The Union-Tribune examined if San Diego County can build more housing to slow the pace of rent and home price increases, concluding that zoning changes, a change in dwelling preference and reduced regulation are sorely needed if the current undersupply issue is to be properly addressed.
Making sense of the story:
- San Diego County is now rated as the 11th least affordable housing market worldwide, according to this year’s Demographia International Housing Affordability Survey.
- Last year in San Diego County only about 10,000 housing units were approved, and most were for rent, not for-sale homes and condos.
- The price premium between San Diego and the national average has widened from 30.6 percent to 157.4 percent, census surveys show.
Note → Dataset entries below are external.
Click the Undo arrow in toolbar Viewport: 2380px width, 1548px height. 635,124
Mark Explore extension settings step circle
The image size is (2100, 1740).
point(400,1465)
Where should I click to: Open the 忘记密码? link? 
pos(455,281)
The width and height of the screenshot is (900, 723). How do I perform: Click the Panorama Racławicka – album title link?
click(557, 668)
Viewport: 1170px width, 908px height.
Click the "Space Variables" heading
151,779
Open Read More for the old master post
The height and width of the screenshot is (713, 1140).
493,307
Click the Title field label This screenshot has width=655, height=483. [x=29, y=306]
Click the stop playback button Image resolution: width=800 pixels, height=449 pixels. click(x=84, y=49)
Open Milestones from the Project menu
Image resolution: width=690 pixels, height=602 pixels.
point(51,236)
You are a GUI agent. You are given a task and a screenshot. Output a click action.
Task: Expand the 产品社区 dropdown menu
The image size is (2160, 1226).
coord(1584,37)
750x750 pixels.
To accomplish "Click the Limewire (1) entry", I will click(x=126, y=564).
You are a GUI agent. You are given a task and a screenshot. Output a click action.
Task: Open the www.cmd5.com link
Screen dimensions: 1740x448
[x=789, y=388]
Last year, the average value of a San Diego County house was listed at $527,600, compared with $477,500 statewide and $205,000 nationwide.
- On the rental side, vacancy rates stand at only 2 or 3 percent in most neighborhoods when at least 5 percent is considered optimal for a balanced market.
- What actually gets built in San Diego is aimed at the upper end of the market in both rental and for-sale housing. That’s where the most profit margin lies, given the restrictions imposed by lenders after the real estate collapse a decade ago.
- Since 2000, the county population has grown by 310,383 while the housing count is up by 161,468 units falling 40,500 homes short of what projected population growth would dictate. San Diego should be building 16,500 homes per year over the next decade to make up for the shortfall and cover continued growth
- Zoning changes, an emphasis on townhomes and reduced regulation would likely speed up construction, as would reducing opportunities for anti-development litigation. A streamlined permitting process and a change in parking requirements would also help resolve the situation.